Higher Genetic Risk for Type 2 Diabetes Is Associated with a Faster Decline of Beta Cell Function in an East Asian Population
Objective: While most genetic variants of type 2 diabetes (T2D) are suggested to be associated with β-cell dysfunction cross-sectionally, their association with the longitudinal change of β-cell function remains largely unknown.
Research Design and Methods: We analyzed data from 6,311 participants without T2D at baseline (age: mean±SD 51.6±8.7) from a community-based prospective cohort in Korea. Participants underwent biennial 2h 75g oral glucose tolerance test (OGTT) during 14 years of follow-up and OGTT-derived disposition index (DI) was used as a marker for β-cell function. Genetic risk was quantified using genome-wide polygenic risk score (PRS) and was stratified into low (1st quintile), intermediate (2nd to 4th) and high genetic risk (5th). Lifestyle was assessed according to Life’s Essential 8.

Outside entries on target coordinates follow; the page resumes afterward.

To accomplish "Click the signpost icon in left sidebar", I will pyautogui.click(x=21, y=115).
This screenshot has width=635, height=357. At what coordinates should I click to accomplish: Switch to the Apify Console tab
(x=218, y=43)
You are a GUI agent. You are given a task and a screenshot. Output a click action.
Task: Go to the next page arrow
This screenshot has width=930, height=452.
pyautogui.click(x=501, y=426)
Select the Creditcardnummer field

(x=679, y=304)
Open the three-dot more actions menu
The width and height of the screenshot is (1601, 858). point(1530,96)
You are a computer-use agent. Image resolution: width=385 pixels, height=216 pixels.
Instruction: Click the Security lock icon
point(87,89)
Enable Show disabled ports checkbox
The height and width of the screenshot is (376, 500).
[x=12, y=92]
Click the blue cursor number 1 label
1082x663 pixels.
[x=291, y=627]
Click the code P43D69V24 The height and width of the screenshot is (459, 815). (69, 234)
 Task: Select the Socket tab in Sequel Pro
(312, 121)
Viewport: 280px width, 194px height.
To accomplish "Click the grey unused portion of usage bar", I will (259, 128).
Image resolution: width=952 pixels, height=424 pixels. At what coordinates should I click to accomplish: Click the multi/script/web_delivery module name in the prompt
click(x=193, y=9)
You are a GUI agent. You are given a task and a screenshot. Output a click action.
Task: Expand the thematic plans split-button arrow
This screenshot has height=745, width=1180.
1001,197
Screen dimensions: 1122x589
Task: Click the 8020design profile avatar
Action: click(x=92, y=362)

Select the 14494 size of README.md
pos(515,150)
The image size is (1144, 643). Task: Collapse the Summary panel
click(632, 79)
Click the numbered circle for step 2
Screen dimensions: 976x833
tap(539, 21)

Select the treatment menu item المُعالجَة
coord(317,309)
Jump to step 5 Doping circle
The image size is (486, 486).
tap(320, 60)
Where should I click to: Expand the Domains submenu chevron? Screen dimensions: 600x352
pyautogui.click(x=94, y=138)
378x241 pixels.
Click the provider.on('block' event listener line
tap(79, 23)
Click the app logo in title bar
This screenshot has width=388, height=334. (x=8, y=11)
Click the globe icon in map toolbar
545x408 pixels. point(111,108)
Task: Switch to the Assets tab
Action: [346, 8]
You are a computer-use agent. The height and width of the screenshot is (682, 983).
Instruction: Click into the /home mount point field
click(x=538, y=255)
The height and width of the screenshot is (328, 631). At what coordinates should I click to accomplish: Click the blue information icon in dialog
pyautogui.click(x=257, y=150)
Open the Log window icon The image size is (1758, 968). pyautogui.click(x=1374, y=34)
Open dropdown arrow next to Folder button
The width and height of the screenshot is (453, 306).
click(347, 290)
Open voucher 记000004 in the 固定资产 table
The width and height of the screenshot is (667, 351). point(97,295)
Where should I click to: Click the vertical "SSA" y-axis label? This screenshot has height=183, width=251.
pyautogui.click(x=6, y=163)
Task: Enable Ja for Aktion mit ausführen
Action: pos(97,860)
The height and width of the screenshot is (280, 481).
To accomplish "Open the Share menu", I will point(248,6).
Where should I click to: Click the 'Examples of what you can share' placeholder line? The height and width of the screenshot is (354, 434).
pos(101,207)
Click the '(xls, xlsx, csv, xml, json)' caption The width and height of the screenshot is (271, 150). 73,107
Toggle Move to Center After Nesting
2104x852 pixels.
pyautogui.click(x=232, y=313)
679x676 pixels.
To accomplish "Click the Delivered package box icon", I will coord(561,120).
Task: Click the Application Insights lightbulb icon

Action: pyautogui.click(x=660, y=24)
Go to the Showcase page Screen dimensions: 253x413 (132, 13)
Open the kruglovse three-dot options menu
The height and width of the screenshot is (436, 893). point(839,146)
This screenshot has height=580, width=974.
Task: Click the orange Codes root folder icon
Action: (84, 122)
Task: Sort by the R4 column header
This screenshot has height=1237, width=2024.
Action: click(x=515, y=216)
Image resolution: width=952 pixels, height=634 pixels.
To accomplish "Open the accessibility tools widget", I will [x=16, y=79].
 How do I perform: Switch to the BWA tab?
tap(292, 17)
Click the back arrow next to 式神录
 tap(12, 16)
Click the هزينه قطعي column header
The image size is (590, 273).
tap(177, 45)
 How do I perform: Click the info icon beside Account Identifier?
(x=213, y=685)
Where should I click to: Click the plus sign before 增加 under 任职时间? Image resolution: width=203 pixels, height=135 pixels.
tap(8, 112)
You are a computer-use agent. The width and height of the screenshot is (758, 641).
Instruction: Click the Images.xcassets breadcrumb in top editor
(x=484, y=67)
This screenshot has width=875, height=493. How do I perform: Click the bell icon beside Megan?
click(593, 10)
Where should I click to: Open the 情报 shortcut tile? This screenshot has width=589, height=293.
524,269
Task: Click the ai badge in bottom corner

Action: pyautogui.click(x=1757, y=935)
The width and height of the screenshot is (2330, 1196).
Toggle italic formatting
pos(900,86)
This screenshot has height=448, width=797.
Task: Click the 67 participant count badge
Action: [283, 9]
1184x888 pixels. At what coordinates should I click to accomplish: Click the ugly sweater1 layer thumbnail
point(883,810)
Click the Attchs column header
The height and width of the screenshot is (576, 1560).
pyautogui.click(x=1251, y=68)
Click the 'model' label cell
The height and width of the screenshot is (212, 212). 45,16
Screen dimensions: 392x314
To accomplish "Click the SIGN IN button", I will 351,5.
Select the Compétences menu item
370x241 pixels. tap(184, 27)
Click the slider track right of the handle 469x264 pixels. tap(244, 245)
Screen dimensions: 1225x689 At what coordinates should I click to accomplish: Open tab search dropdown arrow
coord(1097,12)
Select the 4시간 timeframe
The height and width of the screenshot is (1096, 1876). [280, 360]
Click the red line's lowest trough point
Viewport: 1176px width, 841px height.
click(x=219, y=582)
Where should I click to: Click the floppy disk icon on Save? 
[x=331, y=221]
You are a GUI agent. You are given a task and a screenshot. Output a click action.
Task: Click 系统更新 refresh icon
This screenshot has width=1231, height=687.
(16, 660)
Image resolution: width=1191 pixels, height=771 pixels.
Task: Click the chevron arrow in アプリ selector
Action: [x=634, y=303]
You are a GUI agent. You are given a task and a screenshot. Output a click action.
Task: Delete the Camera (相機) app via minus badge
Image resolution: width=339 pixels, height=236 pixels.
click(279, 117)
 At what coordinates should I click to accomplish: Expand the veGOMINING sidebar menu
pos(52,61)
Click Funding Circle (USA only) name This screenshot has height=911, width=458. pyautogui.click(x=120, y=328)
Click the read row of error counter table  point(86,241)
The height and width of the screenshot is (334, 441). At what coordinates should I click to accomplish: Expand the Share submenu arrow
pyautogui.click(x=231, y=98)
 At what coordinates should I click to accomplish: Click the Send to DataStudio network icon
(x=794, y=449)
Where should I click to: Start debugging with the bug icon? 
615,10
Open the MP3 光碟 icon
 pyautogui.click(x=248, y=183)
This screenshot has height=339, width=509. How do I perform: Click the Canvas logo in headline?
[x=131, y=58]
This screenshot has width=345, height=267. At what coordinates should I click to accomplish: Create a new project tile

Results: During a mean follow-up of 10.9 years, 374 (29.6%), 851 (22.5%) and 188 (14.9%) participants developed T2D in high, intermediate, and low genetic risk group, respectively. Participants in high genetic risk group, compared to low genetic risk group, had a 25% lower DI at baseline. Furthermore, in longitudinal analysis we observed a 1.83-fold faster decline in log2-transformed DI per year (-0.034 vs -0.019, P=2.1×10-3; per SD increase in T2D PRS, P=1.2×10-4). Healthy lifestyle attenuated the rate of decline in DI across all genetic risk group.
Conclusion: Individuals with a higher genetic risk for T2D exhibited not only a lower OGTT-derived β-cell function at baseline but notably a more rapid decline during follow-up. This information could be used to enable a focused precision prevention with lifestyle intervention.